Erzähltechnisch ist das generell eine Katastrophe, aber im Besonderen halt auch für die letzte Episode, die zugleich genial und inkompetent ist. Whedon hatte offenbar den Plan, die Enthüllung des Metaplots mit zahlreichen Plot Twists und Mini-Cliffs, also in die Handlung verpflanzten Cliffhangern, in ein furioses Spektakel zu verwandeln, das ein bisschen erklärt, aber gleichzeitig neue Geheimnisse generiert. Dazu passt dann, dass das anschließende „Molly“-Kapitel clever, aber langatmig erzählt wird, bevor die Handlung dann im letzten Kapitel in ein Actionszene springt, deren Anlass sich der Zuschauer mühsam zusammenreimen muss.
Das alles hätte durch Konzentration und Sparsamkeit zu einer spektakulären Staffelpause führen könnte, spiegelte aber dann doch nur mit eigentümlicher Konsequenz das wider, was die HBO-Serie bereits zuvor zelebrierte: heillose Überfrachtung des Plots, inkonsistente Haupt-, Rahmen- und Nebenhandlungen, spannende Figuren, die dann für lange Zeit verschwinden, und ein postmoderner Genremix aus Comicelementen, Horror und Science-Fiction, der erkennbar ein großes Potential besitzt, aber durch zu ambitioniertes Erzählenwollen beschädigt wurde. Es war im wahrsten Sinne des Wortes einfach zu viel des Guten.

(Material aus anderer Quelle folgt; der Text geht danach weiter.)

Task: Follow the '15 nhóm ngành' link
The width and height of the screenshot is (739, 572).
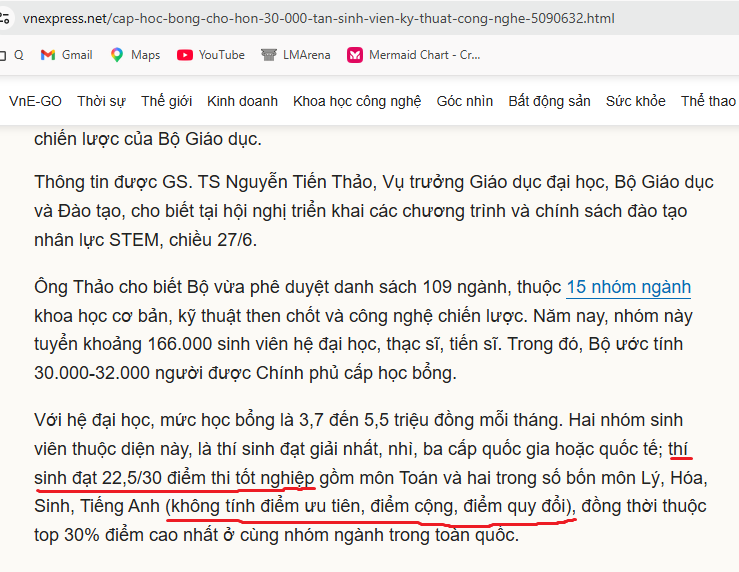Action: (628, 287)
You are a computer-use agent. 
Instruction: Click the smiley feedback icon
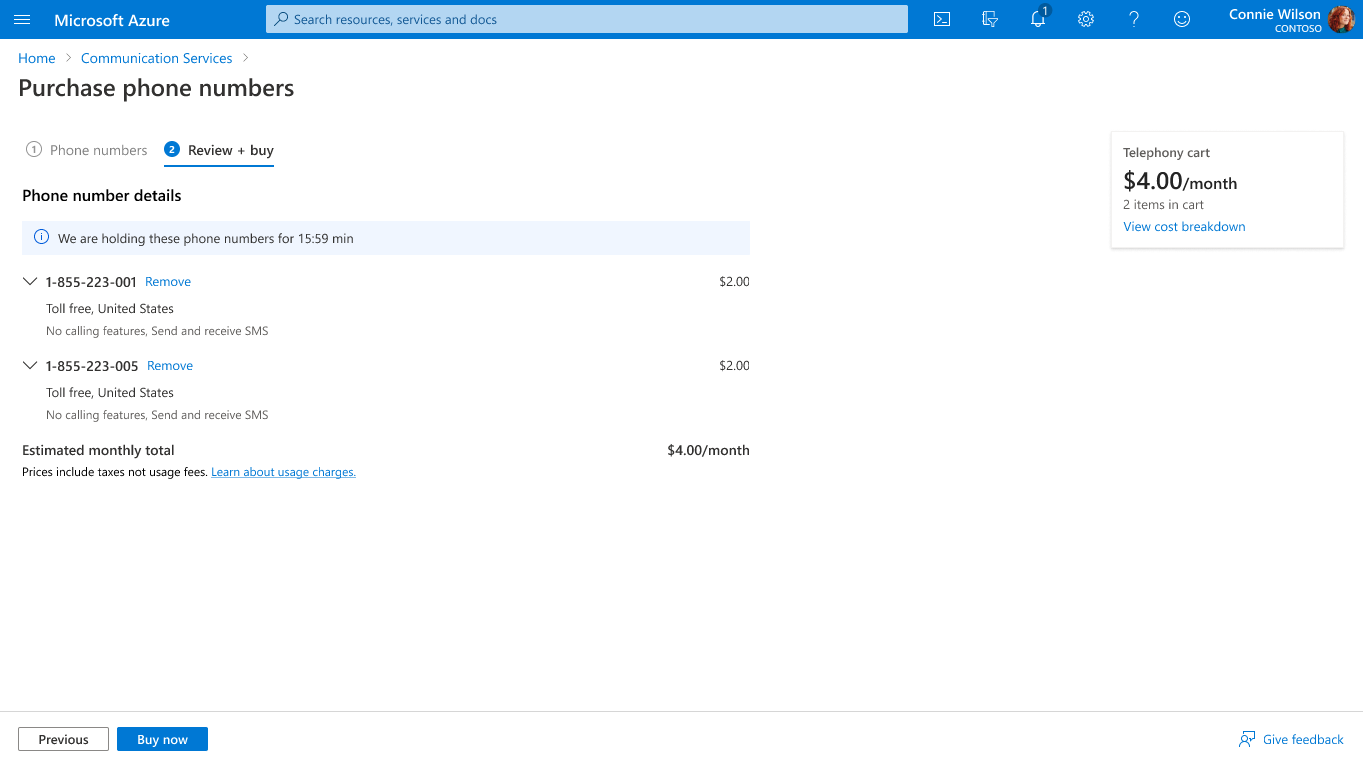click(1182, 19)
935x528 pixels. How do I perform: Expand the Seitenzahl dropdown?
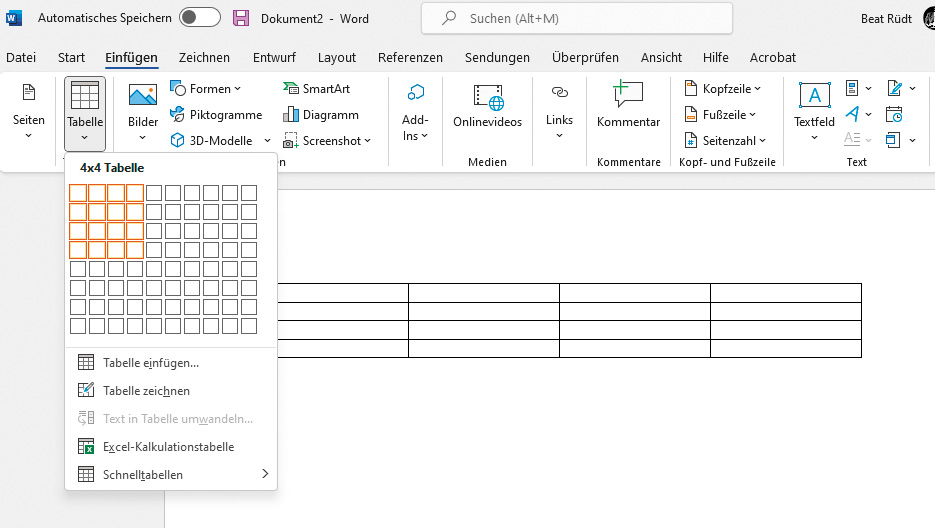[726, 141]
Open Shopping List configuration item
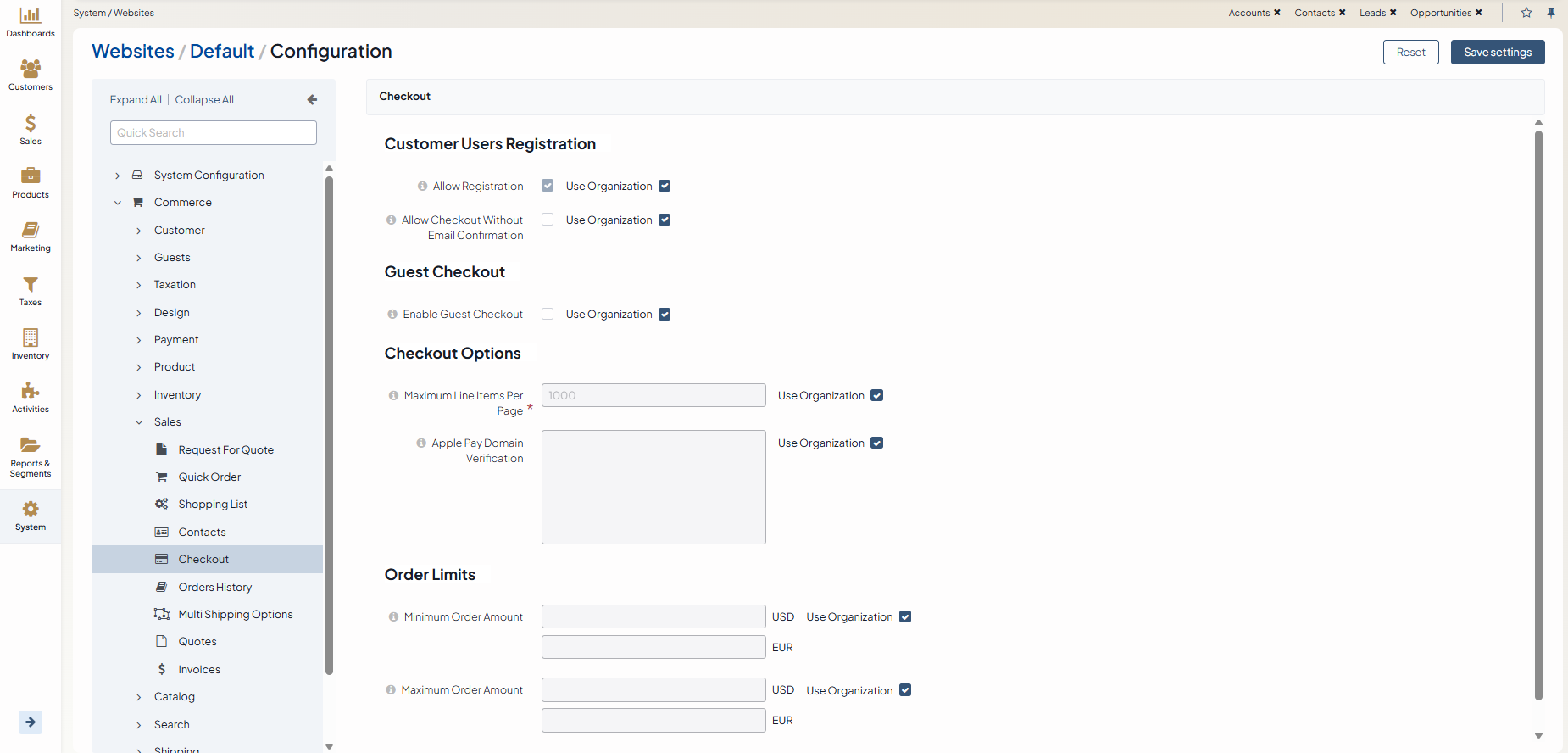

Fazit: „The Nevers“ haben das Potential, der nächste Smash Hit von HBO zu werden. Das könnte noch gelingen, wenn die neue Showrunnerin Philippa Goslett die seltene Fähigkeit besitzt, das Chaos in Ordnung zu verwandeln. Die Idee von Joss Whedon, Woman’s Lib in einen Fin de Siècle-Kontext zu verfrachten, bietet wie fast jedes Period Drama die vielseitigsten Möglichkeiten – von ironischen Kommentaren bis hin zu der Erklärung, warum aus den weißen alten Männern der Vergangenheit die weißen alten Männer von heute geworden sind.
Joss Whedon hat dies wohl auch so gesehen, als er die bekannte Feministin Laurie Penny in den Writers’s Room holte. Ein denkwürdiges Erzählziel in einer verbiesterten, zunehmend humorloser werdenden Zeit. Das könnte etwas werden, wenn man es erzählt, ohne dabei zwanghaft politisch korrekt zu werden. Eine stringente Handlungs wäre dabei mit Sicherheit hilfreich.

Aber dazu müsste man den Figurenpark reduzieren, konzentrierter und vor allen Dingen psychologisch nachvollziehbarer erzählen. Und man müsste sich von einer Attitüde trennen, die pflichtschuldig etwas Feminismus in die Handlung integriert, tatsächlich aber einem anderen Zeitgeist huldigt. 
Und dieser bestimmt die Art, wie serielles Erzählen sich in der letzten Dekade geändert hat. Serien sind hyperkomplex, enigmatisch und eklektizistisch geworden. Und das bedeutet: überfrachtete und undurchdringlich rätselhafte Handlungen wie in „Westworld“ oder „Lovecraft Country“. 
Oder Serien, die ihre Innovationslust ästhetisch durch eine Mixtur unterschiedlicher Genreelemente und visueller Präsentationen ausdrücken. Jüngstes Beispiel für diesen Eklektizismus ist „Die Bande aus der Baker Street“ (
The Irregulars“), die lustvoll Ikonen des Detektivgenres wie Sherlock Holmes und Dr. Watson dekonstruiert und auf gewollt historisch inkorrekte Weise mit seinen Figuren die Young Adults adressiert. Und damit auch riesigen Erfolg bei der Zielgruppe hatte. Um so überraschender war die Nachricht, dass Netflix die neue Serie trotz überragender Nielsen-Streamingquoten bereits nach der 1. Staffel absetzte.
Dieses Schicksal könnte auch „The Nevers“ drohen. Die Serie erreichte bislang im Schnitt 500.000 Zuschauer und befindet sich damit bestenfalls im unteren Mittelfeld eines heftig umkämpften Markts. Und der wird in der Post-„Game of Thrones“-Ära und stimuliert durch die Marvel-/Disney-Erfolge mit einem Dauerfeuer aus Fantasy- und comic-haften Serien übersättigt. Die Erfahrung lehrt aber, dass alles ein Ende hat.

Noten: BigDoc = 3

The Nevers - HBO 2021 - Showrunner: Joss Whedon - Episoden: 6 - D.: Laura Donnelly, Ann Skelly, Olivia Williams, James Norton, Tom Rily, Ben Chaplin, Nick Frost, Pip Torrens, Amy Manson, Denis O'Hare, Zackary Momoh, Rochelle Neil u.a.